Heureusement, miracle sicilien : un second vélociste, plus inspiré, sort de son stock une vieille fourche et nous offre le boulon spécial qu’il fallait. Réparation définitive ! Cette fois, nos deux vélos roulent comme neufs.
Cap ensuite sur Monreale. Sa cathédrale est un chef-d’œuvre classé UNESCO : un mélange fascinant de cultures normande, arabe et byzantine. Trois styles, trois mondes qui cohabitent en harmonie – une leçon d’histoire bien plus fine que les discours “civilisationnels” qu’on entend parfois.


La sortie de Palerme, en revanche, est moins glorieuse. Les petites routes sont littéralement noyées sous des monceaux de sacs-poubelles et encombrants. Gestion des déchets : visiblement en panne.
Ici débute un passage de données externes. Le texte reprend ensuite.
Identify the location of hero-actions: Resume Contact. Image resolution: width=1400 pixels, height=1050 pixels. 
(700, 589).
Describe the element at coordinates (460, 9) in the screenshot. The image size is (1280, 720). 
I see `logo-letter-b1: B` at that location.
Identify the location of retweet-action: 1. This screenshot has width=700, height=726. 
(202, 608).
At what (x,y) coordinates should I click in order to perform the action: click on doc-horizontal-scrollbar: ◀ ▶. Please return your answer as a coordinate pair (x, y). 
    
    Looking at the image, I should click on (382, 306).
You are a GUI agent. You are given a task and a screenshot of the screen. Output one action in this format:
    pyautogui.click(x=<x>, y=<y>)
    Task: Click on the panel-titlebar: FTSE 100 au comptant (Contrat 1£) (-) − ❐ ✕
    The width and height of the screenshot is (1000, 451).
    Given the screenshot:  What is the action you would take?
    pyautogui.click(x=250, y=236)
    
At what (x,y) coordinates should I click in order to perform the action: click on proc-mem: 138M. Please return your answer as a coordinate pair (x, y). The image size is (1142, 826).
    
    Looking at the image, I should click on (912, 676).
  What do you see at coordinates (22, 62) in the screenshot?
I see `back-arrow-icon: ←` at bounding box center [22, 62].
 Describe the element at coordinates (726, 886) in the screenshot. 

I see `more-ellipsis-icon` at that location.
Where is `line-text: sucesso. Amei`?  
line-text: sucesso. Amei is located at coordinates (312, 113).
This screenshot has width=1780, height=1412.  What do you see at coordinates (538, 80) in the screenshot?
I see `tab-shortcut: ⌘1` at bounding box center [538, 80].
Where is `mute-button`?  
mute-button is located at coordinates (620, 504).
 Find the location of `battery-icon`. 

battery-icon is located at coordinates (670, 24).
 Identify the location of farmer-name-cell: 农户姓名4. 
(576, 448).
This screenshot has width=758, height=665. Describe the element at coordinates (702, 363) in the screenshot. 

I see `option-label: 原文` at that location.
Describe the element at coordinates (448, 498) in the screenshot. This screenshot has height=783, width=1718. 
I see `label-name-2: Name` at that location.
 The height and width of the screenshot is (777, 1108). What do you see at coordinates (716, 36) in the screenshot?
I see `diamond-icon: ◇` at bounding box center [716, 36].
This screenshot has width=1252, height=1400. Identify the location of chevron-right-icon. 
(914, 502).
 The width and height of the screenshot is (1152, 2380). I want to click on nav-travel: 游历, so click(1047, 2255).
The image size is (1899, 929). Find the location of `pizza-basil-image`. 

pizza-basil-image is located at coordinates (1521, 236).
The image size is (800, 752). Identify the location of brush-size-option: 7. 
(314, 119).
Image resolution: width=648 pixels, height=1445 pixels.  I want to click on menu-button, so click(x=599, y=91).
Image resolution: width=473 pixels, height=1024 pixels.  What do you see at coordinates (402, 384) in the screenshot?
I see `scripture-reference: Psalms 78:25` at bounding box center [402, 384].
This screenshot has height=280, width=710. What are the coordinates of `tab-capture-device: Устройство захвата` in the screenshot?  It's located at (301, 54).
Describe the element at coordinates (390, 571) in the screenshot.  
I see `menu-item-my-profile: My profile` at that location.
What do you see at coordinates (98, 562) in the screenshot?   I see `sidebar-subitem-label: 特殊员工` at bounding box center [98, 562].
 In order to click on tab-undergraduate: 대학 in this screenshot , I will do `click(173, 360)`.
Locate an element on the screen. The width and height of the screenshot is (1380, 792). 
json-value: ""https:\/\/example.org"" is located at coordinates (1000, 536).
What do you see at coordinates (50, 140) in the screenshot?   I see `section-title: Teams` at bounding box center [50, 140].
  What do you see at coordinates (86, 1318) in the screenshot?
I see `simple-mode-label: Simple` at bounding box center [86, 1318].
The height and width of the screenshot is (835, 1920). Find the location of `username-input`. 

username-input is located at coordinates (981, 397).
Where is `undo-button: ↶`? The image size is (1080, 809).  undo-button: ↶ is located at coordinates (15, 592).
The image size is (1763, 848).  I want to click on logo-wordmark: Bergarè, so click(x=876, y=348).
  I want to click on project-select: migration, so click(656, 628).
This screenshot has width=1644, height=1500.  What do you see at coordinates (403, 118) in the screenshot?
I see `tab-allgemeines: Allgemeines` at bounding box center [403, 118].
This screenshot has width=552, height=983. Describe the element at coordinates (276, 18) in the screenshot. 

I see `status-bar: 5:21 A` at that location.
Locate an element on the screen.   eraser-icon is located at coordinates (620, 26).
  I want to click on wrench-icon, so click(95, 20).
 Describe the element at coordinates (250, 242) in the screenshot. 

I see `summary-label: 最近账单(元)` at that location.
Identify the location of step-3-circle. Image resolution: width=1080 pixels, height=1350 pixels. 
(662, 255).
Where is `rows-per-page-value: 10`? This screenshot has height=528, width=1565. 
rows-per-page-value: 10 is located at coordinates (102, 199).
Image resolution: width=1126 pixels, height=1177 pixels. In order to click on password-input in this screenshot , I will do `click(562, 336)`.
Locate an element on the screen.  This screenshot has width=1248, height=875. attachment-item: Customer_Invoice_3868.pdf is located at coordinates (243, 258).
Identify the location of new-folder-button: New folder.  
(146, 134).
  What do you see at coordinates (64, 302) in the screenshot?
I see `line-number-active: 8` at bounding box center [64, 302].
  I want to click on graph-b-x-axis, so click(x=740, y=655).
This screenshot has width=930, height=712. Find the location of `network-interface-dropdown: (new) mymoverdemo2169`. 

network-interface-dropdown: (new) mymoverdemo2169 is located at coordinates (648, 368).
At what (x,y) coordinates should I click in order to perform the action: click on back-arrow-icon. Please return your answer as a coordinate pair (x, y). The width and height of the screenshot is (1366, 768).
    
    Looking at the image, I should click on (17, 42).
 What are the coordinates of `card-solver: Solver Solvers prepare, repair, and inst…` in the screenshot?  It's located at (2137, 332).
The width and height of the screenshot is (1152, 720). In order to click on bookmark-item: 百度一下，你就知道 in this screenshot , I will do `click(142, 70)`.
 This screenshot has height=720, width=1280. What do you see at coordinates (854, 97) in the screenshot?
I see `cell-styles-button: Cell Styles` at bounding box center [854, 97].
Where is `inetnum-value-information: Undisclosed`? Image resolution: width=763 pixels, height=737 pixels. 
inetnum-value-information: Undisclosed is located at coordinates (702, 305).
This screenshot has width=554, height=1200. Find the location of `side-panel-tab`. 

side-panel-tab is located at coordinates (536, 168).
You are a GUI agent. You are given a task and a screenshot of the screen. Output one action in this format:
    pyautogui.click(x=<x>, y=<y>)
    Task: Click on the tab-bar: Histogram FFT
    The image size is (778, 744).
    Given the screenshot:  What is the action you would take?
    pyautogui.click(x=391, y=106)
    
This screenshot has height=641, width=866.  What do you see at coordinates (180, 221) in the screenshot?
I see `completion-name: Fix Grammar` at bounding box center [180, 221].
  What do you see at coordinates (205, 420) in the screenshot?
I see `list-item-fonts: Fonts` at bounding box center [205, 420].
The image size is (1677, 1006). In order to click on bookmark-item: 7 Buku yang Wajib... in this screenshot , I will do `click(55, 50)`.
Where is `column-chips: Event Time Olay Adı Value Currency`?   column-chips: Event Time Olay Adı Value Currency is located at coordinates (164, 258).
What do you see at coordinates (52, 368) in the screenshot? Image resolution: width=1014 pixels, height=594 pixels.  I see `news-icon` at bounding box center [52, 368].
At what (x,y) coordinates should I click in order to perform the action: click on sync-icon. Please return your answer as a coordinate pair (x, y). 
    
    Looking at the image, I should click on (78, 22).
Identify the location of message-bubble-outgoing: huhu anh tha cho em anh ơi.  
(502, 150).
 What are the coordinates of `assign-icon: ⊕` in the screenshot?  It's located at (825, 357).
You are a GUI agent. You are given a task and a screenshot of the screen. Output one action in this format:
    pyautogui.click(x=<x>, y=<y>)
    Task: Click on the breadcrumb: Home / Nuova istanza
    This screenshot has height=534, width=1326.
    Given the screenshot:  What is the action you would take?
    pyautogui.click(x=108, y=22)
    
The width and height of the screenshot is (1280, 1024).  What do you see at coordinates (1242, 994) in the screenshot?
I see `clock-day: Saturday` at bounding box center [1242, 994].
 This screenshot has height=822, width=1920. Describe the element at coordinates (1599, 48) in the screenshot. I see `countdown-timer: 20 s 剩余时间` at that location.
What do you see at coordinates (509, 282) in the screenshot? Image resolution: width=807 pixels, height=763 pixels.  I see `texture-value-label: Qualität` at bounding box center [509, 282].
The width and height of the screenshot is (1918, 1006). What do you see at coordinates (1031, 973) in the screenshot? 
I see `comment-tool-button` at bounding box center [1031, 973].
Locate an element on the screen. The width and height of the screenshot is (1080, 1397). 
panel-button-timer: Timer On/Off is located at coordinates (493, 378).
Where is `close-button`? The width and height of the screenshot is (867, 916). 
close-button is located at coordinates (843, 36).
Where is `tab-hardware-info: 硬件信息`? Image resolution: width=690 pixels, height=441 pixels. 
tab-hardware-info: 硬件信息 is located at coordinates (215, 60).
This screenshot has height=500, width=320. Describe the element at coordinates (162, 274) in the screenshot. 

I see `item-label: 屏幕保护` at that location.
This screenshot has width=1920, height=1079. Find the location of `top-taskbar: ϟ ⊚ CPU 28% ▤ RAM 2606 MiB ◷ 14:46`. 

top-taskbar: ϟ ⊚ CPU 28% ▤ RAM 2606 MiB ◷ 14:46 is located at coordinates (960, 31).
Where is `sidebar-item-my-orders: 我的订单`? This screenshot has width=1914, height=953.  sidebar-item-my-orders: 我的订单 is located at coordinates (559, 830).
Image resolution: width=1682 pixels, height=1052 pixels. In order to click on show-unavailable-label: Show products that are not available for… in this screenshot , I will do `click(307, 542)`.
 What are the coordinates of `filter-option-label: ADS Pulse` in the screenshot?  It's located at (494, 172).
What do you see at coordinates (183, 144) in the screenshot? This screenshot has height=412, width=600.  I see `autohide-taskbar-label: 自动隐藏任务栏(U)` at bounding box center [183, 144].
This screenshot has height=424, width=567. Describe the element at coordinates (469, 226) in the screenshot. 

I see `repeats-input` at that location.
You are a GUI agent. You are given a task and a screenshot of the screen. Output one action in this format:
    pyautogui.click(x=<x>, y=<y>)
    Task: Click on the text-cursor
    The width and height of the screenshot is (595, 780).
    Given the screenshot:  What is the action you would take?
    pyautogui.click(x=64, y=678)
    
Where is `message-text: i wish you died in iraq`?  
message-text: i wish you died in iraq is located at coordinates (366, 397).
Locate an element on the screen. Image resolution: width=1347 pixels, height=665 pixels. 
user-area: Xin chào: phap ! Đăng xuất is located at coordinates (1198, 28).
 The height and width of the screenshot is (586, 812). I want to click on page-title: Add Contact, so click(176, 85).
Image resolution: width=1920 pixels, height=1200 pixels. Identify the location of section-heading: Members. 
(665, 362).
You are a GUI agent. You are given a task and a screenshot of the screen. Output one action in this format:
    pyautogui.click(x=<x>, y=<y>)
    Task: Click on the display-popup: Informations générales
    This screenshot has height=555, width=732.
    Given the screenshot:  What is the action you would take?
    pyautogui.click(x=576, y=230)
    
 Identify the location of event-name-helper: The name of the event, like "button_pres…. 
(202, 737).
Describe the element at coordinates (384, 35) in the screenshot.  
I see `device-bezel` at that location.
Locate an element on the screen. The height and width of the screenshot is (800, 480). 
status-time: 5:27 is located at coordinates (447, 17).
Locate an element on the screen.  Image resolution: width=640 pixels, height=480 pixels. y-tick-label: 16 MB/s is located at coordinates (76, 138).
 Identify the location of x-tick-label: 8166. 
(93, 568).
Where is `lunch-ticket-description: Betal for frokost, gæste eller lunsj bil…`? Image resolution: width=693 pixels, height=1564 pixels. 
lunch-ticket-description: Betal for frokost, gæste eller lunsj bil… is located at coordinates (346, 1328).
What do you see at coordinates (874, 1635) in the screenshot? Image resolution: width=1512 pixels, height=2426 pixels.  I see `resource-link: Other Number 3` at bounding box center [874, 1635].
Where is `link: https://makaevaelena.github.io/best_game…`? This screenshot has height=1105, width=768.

L’environnement en souffre, et ça frappe dès qu’on pédale.
Ensuite, place aux montées : plus de 1200 mètres de dénivelé positif sous une chaleur écrasante. Vieilles vignes, figues de barbarie, raisins muscat croqués au bord du chemin nous donnent un peu d’énergie. Les paysages sont secs, parfois durs, mais offrent des vues splendides en récompense.